REQUIRED WORK
**a.** Duplicate everything in the psychology passage from "Several students expressed" down to "out ‘Indian tradition’.".
**b.** According to the psychology passage, where and in what year was the International Transpersonal Association conference held?

SELECTION
---
Western psychology is still groping in the dark over the most important questions of humanity and prefers not to pose these questions. There is a huge body of psychological research, but most of it is either irrelevant or obvious. This is because western psychology tries hard to be an objective ‘science’ and relies mainly on observation that lies outside and not on experience that is inside, thus missing what is truly relevant for a human being. It chooses to ignore consciousness or rather it has no idea that consciousness is the basis and beyond the mind.
Some delegates had delved deep into the concepts of science, enabling them to counter those who demand ‘scientific’ research based on observation. They concluded that there is no such thing as ‘absolute truth’ in science. All findings that the mind and intellect can arrive at are relative, claims modern physics. Indian tradition claimed long ago that mind and intellect cannot know the truth, yet truth can be realised as one’s own being because it is one’s being.
Several students expressed their disappointment with the present curriculum of psychology. They chose psychology as their subject of study, because they wanted to find answers to the basic questions of humanity and these questions just did not figure in the curriculum. The disappointment was probably most acute for those who practise their tradition, because they know for sure that Indian tradition is valid. Dr Suneet Verma, a lecturer in Delhi University, for example, wanted to write his first thesis on ‘personal growth in the Indian tradition’. His professor told him that ‘personal growth’ is okay, but he should leave out ‘Indian tradition’.
This was in the 1980s, when the convergence between ancient Indian wisdom and modern science was the subject of conferences all over the world. One of those conferences organised by the International Transpersonal Association took place in Bombay in 1982, where a new paradigm that assumes the whole universe is an interconnected whole that ‘most probably is conscious’ (as Fritjof Capra put it) was adopted. The Indian image of Nataraj was used to illustrate this new paradigm. The Indian rishis of old knew that the world is maya, that it is not what it seems to be, that it is an appearance of the one true consciousness. Modern science recently confirmed their vision. That should be reason enough for psychologists to study and prove their vision of the human being and its potential for liberation.
---
SUPPLIED DATA
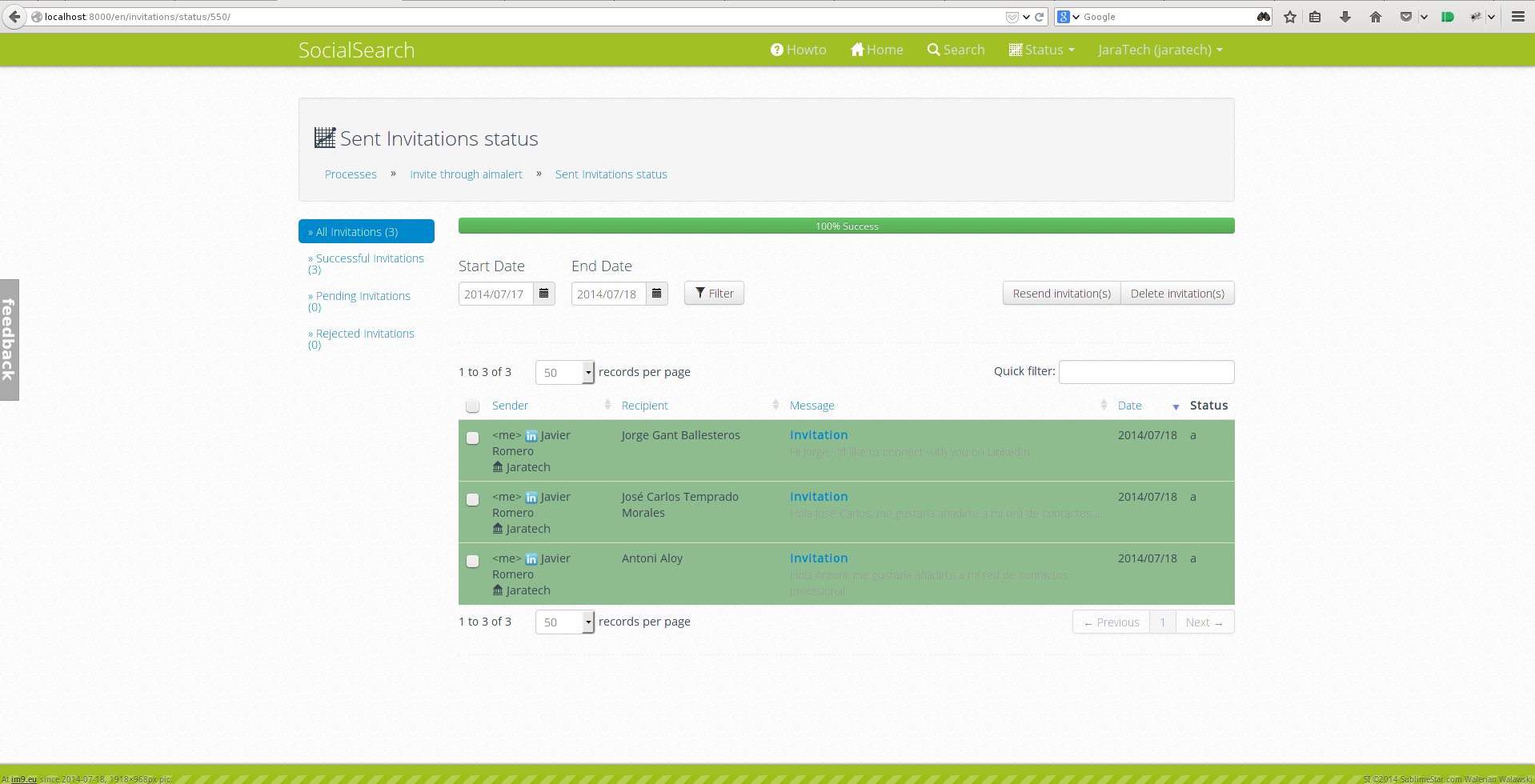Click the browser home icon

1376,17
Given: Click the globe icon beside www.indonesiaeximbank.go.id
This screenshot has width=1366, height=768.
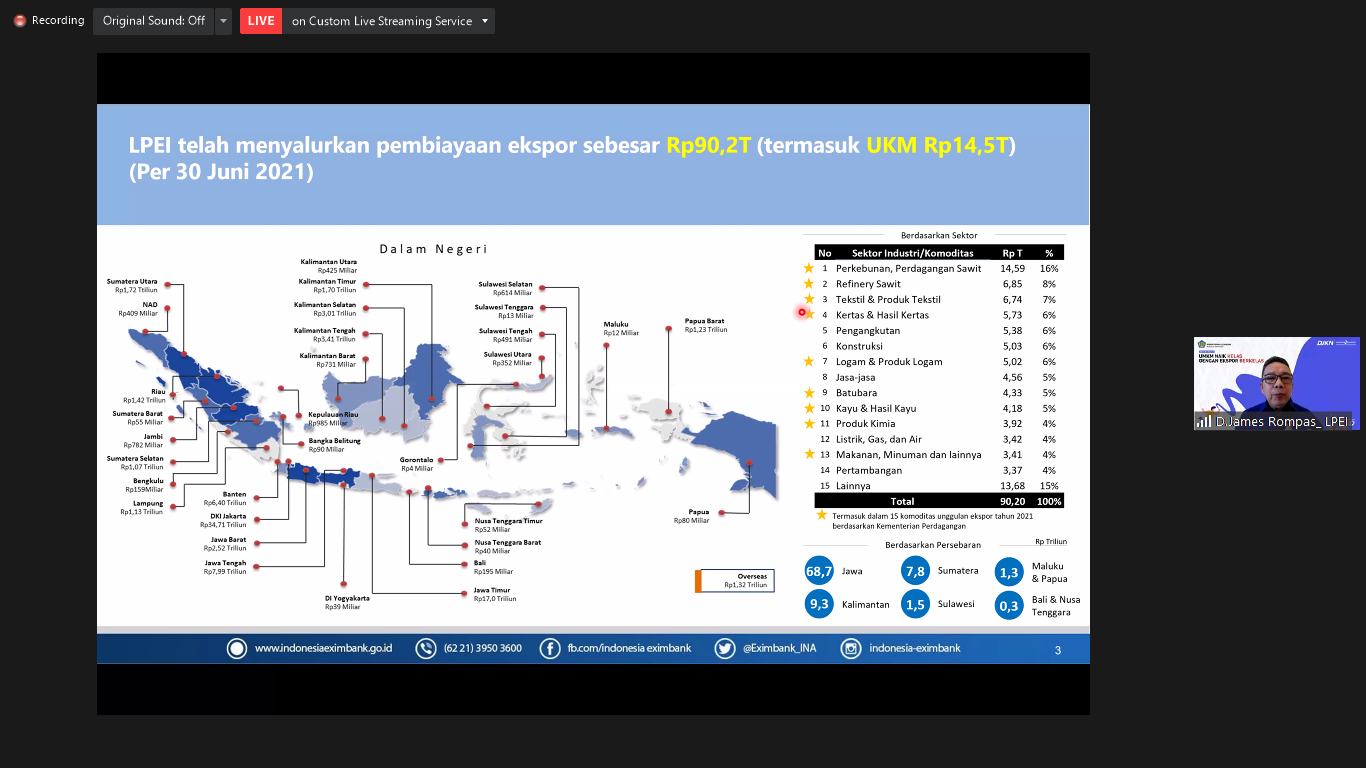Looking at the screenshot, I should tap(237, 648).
---
OUTPUTS IN ORDER
**a.**
Several students expressed their disappointment with the present curriculum of psychology. They chose psychology as their subject of study, because they wanted to find answers to the basic questions of humanity and these questions just did not figure in the curriculum. The disappointment was probably most acute for those who practise their tradition, because they know for sure that Indian tradition is valid. Dr Suneet Verma, a lecturer in Delhi University, for example, wanted to write his first thesis on ‘personal growth in the Indian tradition’. His professor told him that ‘personal growth’ is okay, but he should leave out ‘Indian tradition’.

**b.** Bombay, in 1982.